Le funeste pont du Tigre, de Mossoul au quartier chrétien

Le funeste pont du Tigre, de Mossoul au quartier chrétien

Nous avons rencontré une famille irakienne ayant vécue à Mossoul, avant d’être chassée par Daesh en 2014. Leur courage leur a permis de rester malgré un climat d’insécurité. Mais les persécutions s’intensifiant de jours en jours, le choix de la fuite n’était plus une option. Nous avons rencontré une famille irakienne ayant vécue à Mossoul, avant d’être chassée par Daesh en 2014. Leur courage leur a permis de rester malgré un climat d’insécurité. Mais les persécutions s’intensifiant de jours en jours, le choix de la fuite n’était plus une option.

Avant l’arrivée des membres de Daesh, musulmans et chrétiens vivaient dans les mêmes rues, en amis, en voisins, et s’entraidaient en cas de besoin. Quand la grand-mère de cette famille chrétienne a eu un souci, les musulmans ont été les premiers à l’aider. Pour elle, le plus difficile à vraiment été de perdre ses amis.
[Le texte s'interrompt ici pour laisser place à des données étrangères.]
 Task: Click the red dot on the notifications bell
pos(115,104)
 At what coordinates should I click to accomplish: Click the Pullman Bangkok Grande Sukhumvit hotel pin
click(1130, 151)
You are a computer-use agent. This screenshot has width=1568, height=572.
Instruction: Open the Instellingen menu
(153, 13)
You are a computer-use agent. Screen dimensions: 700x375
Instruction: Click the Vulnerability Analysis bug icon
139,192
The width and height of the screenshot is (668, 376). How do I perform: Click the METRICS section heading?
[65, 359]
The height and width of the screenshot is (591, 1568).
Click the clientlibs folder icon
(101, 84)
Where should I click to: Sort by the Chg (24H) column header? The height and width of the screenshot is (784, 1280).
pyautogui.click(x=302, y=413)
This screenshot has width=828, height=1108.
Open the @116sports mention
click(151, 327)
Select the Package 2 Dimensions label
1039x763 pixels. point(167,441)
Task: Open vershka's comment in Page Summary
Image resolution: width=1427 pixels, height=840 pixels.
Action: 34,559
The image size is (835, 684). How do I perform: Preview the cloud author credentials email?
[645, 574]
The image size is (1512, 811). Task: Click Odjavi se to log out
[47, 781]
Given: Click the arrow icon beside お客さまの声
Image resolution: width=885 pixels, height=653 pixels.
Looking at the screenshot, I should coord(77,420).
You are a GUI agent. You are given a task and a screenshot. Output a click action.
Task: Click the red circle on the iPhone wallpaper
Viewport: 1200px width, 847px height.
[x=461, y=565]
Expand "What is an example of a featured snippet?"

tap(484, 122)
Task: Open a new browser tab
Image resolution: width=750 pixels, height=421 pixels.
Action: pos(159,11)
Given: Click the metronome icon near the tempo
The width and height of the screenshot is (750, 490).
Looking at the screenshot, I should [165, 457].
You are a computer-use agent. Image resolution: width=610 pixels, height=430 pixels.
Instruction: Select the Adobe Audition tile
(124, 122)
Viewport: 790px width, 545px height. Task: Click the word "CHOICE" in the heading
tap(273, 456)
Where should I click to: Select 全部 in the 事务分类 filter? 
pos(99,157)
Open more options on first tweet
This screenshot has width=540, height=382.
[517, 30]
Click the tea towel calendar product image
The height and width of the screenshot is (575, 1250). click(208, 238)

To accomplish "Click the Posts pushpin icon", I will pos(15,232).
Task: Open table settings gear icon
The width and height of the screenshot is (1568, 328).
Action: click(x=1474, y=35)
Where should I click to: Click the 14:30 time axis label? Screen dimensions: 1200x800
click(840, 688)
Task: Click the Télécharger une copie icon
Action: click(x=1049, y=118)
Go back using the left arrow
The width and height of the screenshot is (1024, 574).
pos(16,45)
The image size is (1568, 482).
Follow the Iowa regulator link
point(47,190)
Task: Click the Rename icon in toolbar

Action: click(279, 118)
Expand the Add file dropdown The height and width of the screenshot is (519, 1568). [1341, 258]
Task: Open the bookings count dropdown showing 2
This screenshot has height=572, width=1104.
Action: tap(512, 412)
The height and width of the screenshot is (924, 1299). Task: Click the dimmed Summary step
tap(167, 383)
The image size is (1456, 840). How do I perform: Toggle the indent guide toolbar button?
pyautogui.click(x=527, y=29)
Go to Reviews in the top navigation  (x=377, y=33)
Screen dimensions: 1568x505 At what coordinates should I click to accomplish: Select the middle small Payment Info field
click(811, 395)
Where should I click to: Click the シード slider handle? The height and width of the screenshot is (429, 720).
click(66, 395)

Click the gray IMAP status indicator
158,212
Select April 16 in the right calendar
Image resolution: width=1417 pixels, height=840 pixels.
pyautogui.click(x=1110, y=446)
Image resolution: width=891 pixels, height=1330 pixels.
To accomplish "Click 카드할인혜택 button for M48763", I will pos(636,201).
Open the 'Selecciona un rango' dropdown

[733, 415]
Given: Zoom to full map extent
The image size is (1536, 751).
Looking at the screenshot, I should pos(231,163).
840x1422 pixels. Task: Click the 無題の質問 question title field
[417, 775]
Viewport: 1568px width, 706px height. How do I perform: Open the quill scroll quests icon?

Après la fuite des chrétiens de Mossoul, leur fille était l’une des dernières chrétiennes de sa classe. Chaque jour, ses professeurs et camarades lui demandaient pourquoi elle ne partait pas. Un jour, la funeste histoire du pont de Mossoul a terrifié la population chrétienne. A l’époque, de nombreux chrétiens travaillaient en tant que garagiste. Chaque jour, à la même heure, ils empruntaient le pont traversant le Tigre, reliant le quartier chrétien à leur lieu de travail. Rapidement les terroristes ont compris l’importance du pont pour les chrétiens. Tous les jours, à la même heure, ils se mirent à en exécuter quelques-uns puis d’autres et toujours plus. Les corps restaient là, pourrissant sur l’asphalte, à la chaleur du soleil, sans que les familles ne puissent les récupérer pour leur offrir une sépulture digne. Cela leur était interdit, au risque de perdre eux-mêmes leur vie et rejoindre les têtes jonchant le sol, déjà dévorées par les vers.

C’en était trop, la famille a décidé de déménager. A huit dans une voiture de cinq places, ils n’ont emporté que le strict minimum. Accueillis pas des amis et de la famille, ils rejoignent tout d’abord Bartella, village de la Plaine de Ninive. Un matin, de nouveau, les tirs les réveillent. Ils reprennent la route pour Ankawa, où ils sont aujourd’hui en sécurité et où nous les avons rencontrés.